El coche avanzaba penosamente por los atascos de la entrada a París. Adamsberg se había sentado detrás, medio tendido en el asiento, con la cabeza apoyada en el cristal, los ojos entornados, atento a un paisaje ya conocido que desfilaba ante él, atento a la nuca de los dos hombres que le habían sacado de aquello. Se acabó la huida de Raphaël. Y se acabó la suya. La novedad y la calma eran tales que le abrumaban con una incontenible fatiga.
– No puedo creer que hayas reconstruido esa historia de Mah-Jong -le dijo Sanscartier-. Laliberté estaba pasmado, dijo que era un curro de escuadra y cartabón. Te hablará de ello pasado mañana.
– ¿Viene?
– Es normal que lo hayas olvidado, pero pasado mañana ascienden a tu capitán. ¿Lo recuerdas? Tu pez gordo, Brézillon, invitó al superintendente, para colocar juntos las piezas que faltan.
A Adamsberg le costó creer que, si lo deseaba, podía entrar aquel mismo día en la Brigada. Caminar sin su gorro polar, empujar la puerta, decir buenos días. Estrechar manos. Comprar pan. Sentarse en el parapeto del Sena.
– Busco un modo de agradecértelo, Sanscartier, y no lo encuentro.
– No te preocupes, está resuelto. Vuelvo ahora a Toronto, Laliberté me ha nombrado inspector. Gracias a tu borrachera de la hostia.
– Pero el juez se ha evaporado -dijo Danglard, sombrío.

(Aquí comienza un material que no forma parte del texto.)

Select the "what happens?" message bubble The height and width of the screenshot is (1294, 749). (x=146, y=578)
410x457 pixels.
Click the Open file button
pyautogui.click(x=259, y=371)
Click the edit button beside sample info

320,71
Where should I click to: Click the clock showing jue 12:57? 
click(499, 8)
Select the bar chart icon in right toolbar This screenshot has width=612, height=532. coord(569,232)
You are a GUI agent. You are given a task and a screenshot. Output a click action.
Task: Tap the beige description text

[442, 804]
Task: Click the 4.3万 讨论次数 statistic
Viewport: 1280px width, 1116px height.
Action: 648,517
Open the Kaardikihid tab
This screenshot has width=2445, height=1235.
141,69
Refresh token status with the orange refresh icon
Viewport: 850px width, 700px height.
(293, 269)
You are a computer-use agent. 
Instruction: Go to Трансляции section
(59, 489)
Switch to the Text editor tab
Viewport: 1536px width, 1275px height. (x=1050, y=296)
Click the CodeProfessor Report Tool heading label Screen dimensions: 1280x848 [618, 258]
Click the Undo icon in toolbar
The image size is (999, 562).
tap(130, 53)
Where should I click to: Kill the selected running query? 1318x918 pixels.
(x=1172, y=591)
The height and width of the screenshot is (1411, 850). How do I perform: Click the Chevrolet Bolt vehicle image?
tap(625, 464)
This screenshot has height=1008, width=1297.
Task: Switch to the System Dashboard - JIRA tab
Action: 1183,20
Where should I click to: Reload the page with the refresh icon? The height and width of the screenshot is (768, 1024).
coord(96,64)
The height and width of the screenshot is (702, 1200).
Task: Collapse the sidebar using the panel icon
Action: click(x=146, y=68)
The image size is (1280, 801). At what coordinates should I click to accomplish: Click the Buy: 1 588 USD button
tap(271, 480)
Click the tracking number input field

– Será condenado en rebeldía -dijo Adamsberg-. Vétilleux saldrá de la trena y los demás también, a fin de cuentas, eso es lo que vale.
– No -dijo Danglard moviendo la cabeza-. Está la decimocuarta víctima.
Adamsberg se incorporó y puso los codos en los respaldos de los asientos delanteros. Sanscartier exhalaba un perfume de leche de almendras.